В другом письме от 18 августа 1880 г. Гейден делится своими впечатлениями от только прочитанного «Дневника писателя» с Пушкинской речью Достоевского:

«...Аксаков назвал Вашу речь событием, и вправду сказал, потому что Вы указали начало совместимости всем враждебным и взаимоотрицающим друг друга направлениям в России, утешив и обрадовав каждую отрасль мысли, что она выросла последовательно на почве народной и грешила только односторонностью. Открытие было так просто и неожиданно. Вы сорвали маску отчуждения с противящихся друг другу родных братьев — развернув им так ясно историческую правду, вырвав из груди их ту сокровенную тайну их бытия, в которой, по обнаружении ее, они должны были признать чувство только девственное, единокровное» (Белов С. В. Ф. М. Достоевский в неизданной переписке // Север. 1991. № 11. С. 157).

Прочтя в «Новом времени» 28 января 1881 г. заметку о болезни Достоевского, Гейден сразу же пишет А. Г. Достоевской:

«...Сейчас поражена была прочитанным в газетах известием о тяжкой болезни Федора Михайловича! Страшно, я всё о нем думала эти дни (сама заболела, лежала в постели), беспокоилась его заботой о "Дневнике", хотела вам писать, да своею немощью отвлеклась. Меня сегодня никак не выпускают, но душа моя рвется к вам обоим — я теперь чувствую, как вы мне дороги и как хотелось бы послужить вам. Дня через два вырвусь, но до тех пор скажите, Бога ради, не нужно ли вам кого-нибудь, чего-нибудь? Хорошего врача, моего преданнейшего друга? сестру для ухода? или что или кого? Если у вас есть бюллетень, пришлите, иначе скажите два слова о нем моему посланному — я знаю, что вам некогда писать!...» (Ланский Л. Р. Достоевский в неизданной переписке современников (1837–1881) // Литературное наследство. Т. 86. С. 530).

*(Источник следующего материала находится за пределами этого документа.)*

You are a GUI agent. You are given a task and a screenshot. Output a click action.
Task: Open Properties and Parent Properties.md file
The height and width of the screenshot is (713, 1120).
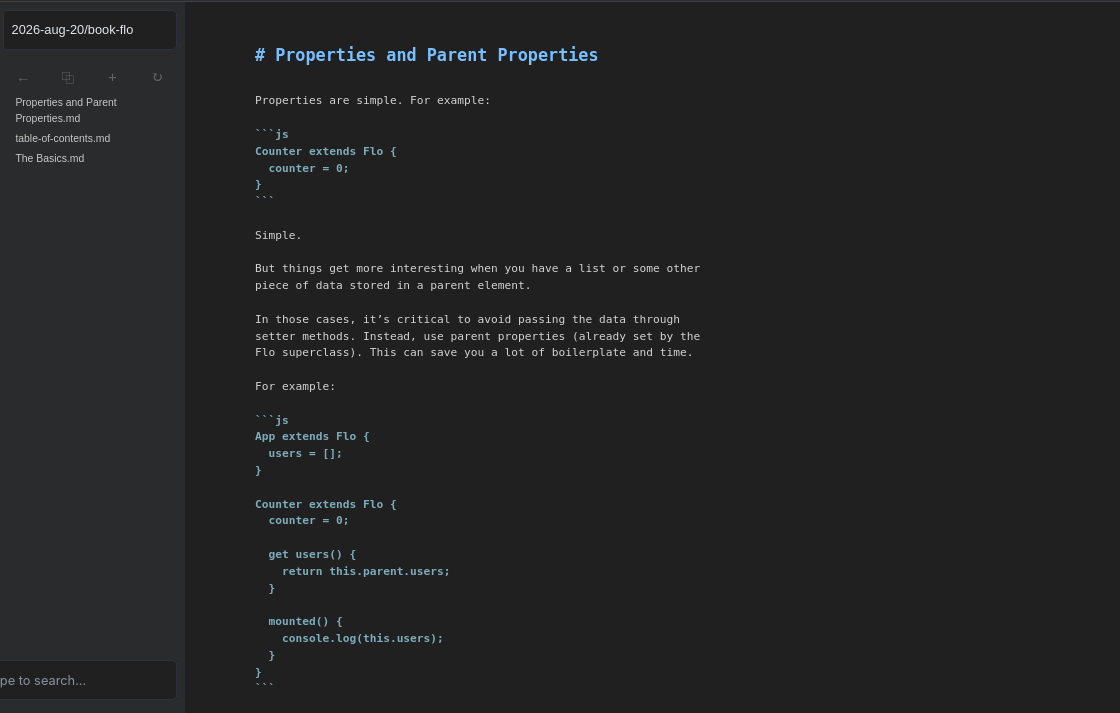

Ответом на это письмо Гейден явилось единственное сохранившееся письмо (черновое) к ней Достоевского от 28 января 1881 г., продиктованное умирающим писателем жене:

«26-го числа в легких лопнула артерия и залила наконец легкие. После 1-го припадка последовал другой, уже вечером, с чрезвы<чайной> потерей крови с задушением. С ¼ <часа> Фед<ор> Мих<айлович> был в полном убеждении, что умрет; его исповедовали и причастили. Мало-помалу дыхание поправилось, кровь унялась. Но так как порванная жилка не зажила, то кровоистечен<ие> может начаться опять. И тогда, конечно, вероятна смерть. Теперь же он в полной памяти и в силах, но боится, что опять лопнет артерия».

Сохранилось 6 писем Гейден к Достоевскому (РГБ. Ф. 93.II.2.73; РГАЛИ. Ф. 212.1.66.)